> [Work required]
Please give the listing again in its entirety, exactly as written.

> [Data to process]
::::

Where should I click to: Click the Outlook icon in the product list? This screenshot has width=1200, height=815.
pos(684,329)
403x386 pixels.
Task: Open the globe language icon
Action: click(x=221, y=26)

::::

> [Exercise solution]
Where should I click to: Click the Outlook icon in the product list? This screenshot has width=1200, height=815.
pos(684,329)
403x386 pixels.
Task: Open the globe language icon
Action: click(x=221, y=26)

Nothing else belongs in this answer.